● Aim of the task
Begin at the line containing "Instruction: Expand the" and copy exactly through the last line of the listing, skipping every picture.
+--
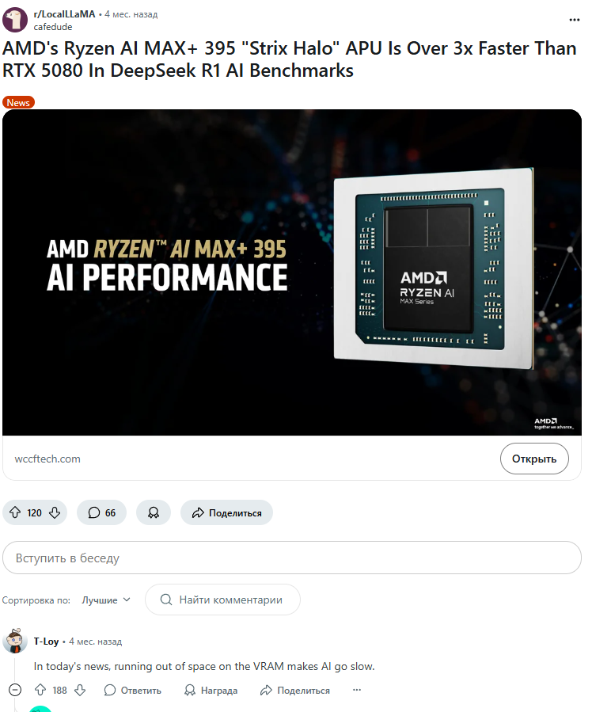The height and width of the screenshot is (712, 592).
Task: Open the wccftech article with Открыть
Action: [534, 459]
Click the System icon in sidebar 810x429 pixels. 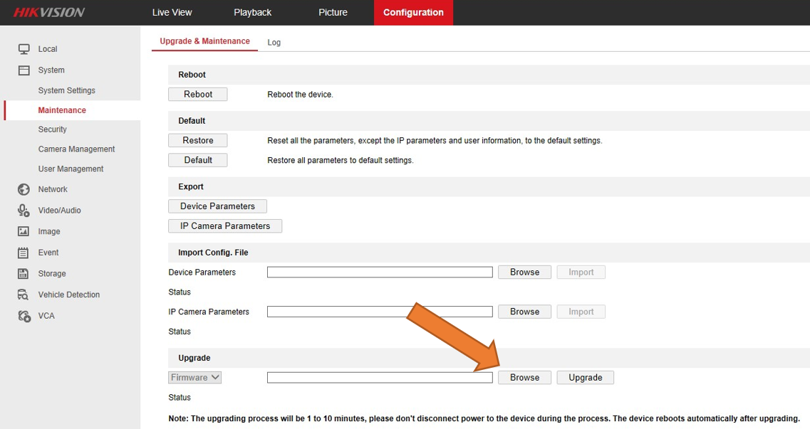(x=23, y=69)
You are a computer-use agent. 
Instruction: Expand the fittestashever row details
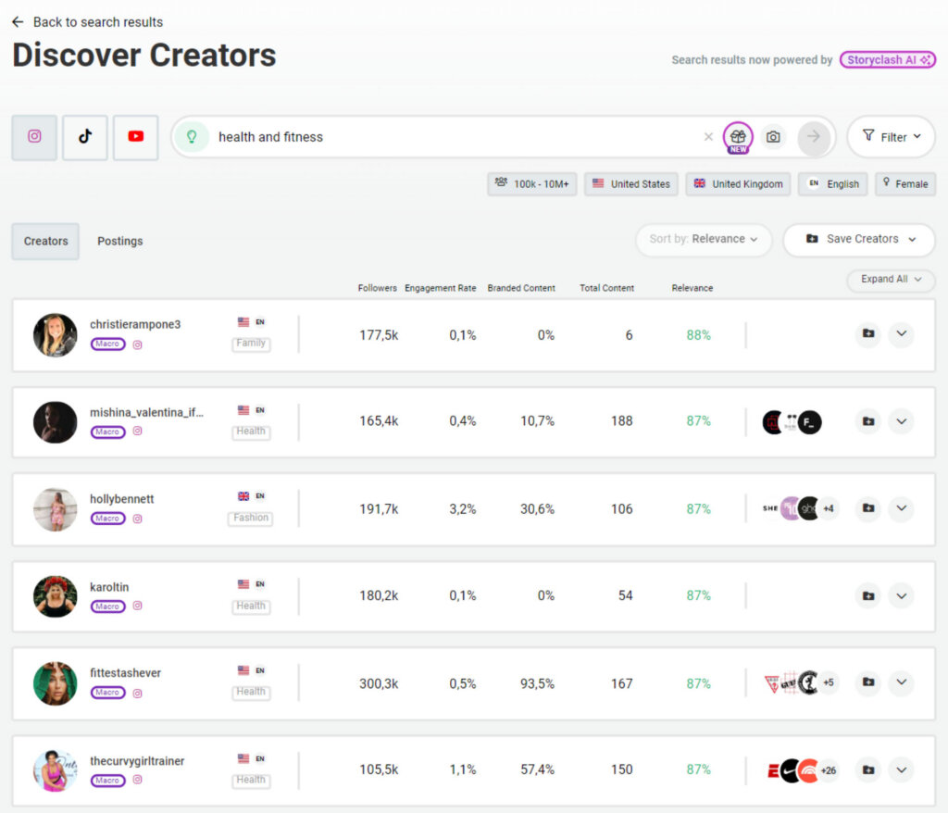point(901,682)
+--
● Result of this exercise
Instruction: Expand the fittestashever row details
point(901,682)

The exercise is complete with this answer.